EPSRC Reference: EP/R003939/1
Title: Smartwound-plasma
Principal Investigator: Jenkins, Professor A
Other Investigators:
Young, Dr AE
Researcher Co-Investigators:
Dr N T Thet
Project Partners:
Amicoat AS First Water Ramsbury Limited University of South Australia
Department: Chemistry
Organisation: University of Bath
Scheme: Standard Research
Starts: 01 September 2017 Ends: 29 February 2020 Value (£): 303,616
EPSRC Research Topic Classifications:
Med.Instrument.Device& Equip.

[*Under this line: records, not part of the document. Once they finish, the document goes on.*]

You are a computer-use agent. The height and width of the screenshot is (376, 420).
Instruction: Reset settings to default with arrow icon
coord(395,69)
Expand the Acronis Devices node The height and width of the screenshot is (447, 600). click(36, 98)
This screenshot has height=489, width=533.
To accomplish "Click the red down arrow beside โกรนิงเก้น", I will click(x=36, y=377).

Tissue Engineering
EPSRC Industrial Sector Classifications:
Healthcare
Related Grants:
EP/R003556/1
Panel History:
Panel DatePanel NameOutcome
31 May 2017 HT Investigator-led Panel Meeting - May 2017 Announced
Summary on Grant Application Form
This project addresses two major healthcare and societal challenges of the early 21st century: those of the rise of antimicrobial resistance (AMR) and of the growing epidemic, in developed and developing nations of chronic (non-healing) wounds.

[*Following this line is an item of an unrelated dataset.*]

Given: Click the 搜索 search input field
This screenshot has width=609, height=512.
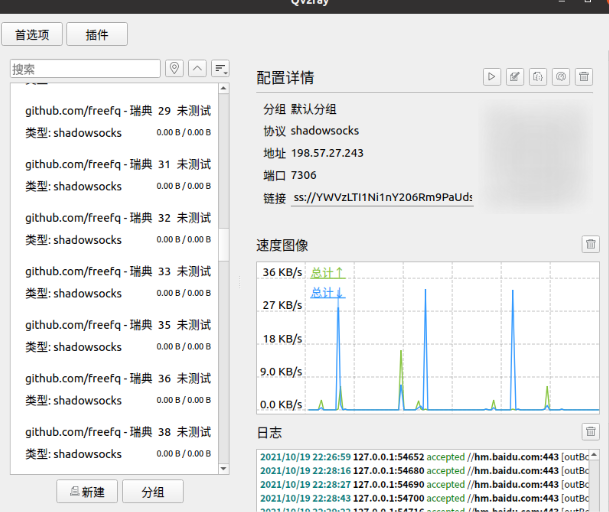Looking at the screenshot, I should coord(85,69).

The recent report of Lord Jim O'Neil (TACKLING DRUG-RESISTANT INFECTIONS GLOBALLY, 2016) highlights the scale of the problem we now face as micro-organisms develop resistance to antibiotic therapies that have served us extraordinarily well for now over sixty years. In his report he draws attention to a world in 2050 where AMR is a 'devastating problem' unless we find new alternative strategies to effectively destroying invading pathogens. Whilst in 2016 it was estimated that AMR gave rise to an "already large" 700,000 deaths every year, this number will increase to an "extremely disturbing" 10 million every year, which is in fact more than the number of people that currently die from cancer every year. O'Neil also makes clear, in addition to the 'tragic human costs' the economic penalty of not tackling the rise in in AMR would grow by 2050 to 'an enormous' 100 trillion USD if we do not take action.

Whilst new drug therapies will no doubt play a role in combating the rise in AMR, there is a significant role for engineering solutions. In this project plasma technology is used to generate (from ambient air) agents such as hydrogen peroxide (H2O2) that are extremely effective at killing pathogens. Because plasma delivers several agents at one time, unlike antibiotics there is no evidence to date that microbes can develop resistance to plasma.

One of major complications of chronic wounds is infection, arising from opportunistic micro-organisms. Wound infections, like any other type of infection are showing AMR. Therefore the ability to (i) detect the first signs infection and (ii) neutralise the responsible organisms immediately would provide healthcare professionals a significant new weapon.

Finally the combined technologies that will be developed can be applied to problems beyond wound infection, for example bacterial colonisation of other medical devices including urinary catheters.